Couples Therapy

Marriage Counseling

Marriage counseling — sometimes called couples therapy when the couple isn't legally married — is structured therapy for two partners who want to repair, strengthen, or honestly evaluate their relationship.

When marriage counseling helps

Most couples wait an average of six years between recognizing a problem and seeking help. The earlier you go, the easier the work tends to be — but counseling can still meaningfully change long-standing patterns. It helps when communication has broken down, after an affair, around parenting disagreements, during life transitions, or when one or both partners feel disconnected.
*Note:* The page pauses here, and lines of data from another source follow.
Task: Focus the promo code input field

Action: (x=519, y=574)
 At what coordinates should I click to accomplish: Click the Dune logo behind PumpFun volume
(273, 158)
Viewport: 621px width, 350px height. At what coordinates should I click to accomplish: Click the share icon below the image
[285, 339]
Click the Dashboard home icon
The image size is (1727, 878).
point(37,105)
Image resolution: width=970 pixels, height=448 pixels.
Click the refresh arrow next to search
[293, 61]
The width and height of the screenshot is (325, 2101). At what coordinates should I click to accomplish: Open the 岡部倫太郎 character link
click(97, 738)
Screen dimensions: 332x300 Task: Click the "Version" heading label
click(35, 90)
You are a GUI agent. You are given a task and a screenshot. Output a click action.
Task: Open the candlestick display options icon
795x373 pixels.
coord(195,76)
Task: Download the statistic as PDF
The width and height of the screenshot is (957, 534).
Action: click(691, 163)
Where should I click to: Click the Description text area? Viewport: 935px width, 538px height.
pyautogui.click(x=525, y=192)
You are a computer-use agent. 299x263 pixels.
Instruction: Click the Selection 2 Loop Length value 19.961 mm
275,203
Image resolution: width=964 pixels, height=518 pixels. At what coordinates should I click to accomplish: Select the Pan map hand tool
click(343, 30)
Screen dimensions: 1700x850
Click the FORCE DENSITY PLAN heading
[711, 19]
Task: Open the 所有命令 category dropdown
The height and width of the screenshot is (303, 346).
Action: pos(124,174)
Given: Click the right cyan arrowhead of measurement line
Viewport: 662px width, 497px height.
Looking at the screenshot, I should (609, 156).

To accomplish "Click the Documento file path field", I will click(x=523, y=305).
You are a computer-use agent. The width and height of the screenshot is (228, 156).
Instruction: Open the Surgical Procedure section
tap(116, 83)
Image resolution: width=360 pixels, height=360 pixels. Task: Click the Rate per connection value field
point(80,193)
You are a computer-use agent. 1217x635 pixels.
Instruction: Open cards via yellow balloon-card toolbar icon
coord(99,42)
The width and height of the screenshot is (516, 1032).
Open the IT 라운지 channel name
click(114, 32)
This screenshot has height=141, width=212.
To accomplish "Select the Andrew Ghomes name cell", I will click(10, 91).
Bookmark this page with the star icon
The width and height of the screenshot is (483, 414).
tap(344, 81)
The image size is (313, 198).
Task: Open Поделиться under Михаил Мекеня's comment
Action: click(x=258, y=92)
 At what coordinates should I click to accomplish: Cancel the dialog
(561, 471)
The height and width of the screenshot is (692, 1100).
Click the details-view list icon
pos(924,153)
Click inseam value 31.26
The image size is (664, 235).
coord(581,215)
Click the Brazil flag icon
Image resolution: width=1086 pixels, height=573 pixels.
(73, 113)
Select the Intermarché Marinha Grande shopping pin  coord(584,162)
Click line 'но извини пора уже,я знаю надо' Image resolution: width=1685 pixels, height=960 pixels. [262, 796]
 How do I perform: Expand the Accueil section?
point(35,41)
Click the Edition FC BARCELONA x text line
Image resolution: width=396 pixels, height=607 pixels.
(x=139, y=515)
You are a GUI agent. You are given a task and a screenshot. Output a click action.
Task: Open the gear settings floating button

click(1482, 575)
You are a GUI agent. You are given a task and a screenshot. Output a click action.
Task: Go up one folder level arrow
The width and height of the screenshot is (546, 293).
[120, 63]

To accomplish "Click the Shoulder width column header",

Approaches that have evidence behind them

Two approaches dominate the modern evidence base for couples therapy: Emotionally Focused Therapy (EFT) and the Gottman Method. Both are structured, skill-focused, and pair active sessions in the room with practice between sessions.

Online vs in-person

Online marriage counseling works as well as in-person for most couples — sometimes better, because both partners can attend from anywhere and scheduling gets dramatically easier when you don't have to align two commutes. ThriveTalk runs all couples sessions over secure video.

FAQ

Common questions.

What if only one of us wants to come?
Start anyway. Individual therapy with a couples-trained clinician can move the relationship forward by giving the willing partner skills and clarity. Often the second partner joins later.
Is marriage counseling appropriate after an affair?
Yes — affairs are one of the most common reasons couples come in. The work is structured: stabilising the relationship, doing the painful clarification work, and only then deciding whether to rebuild.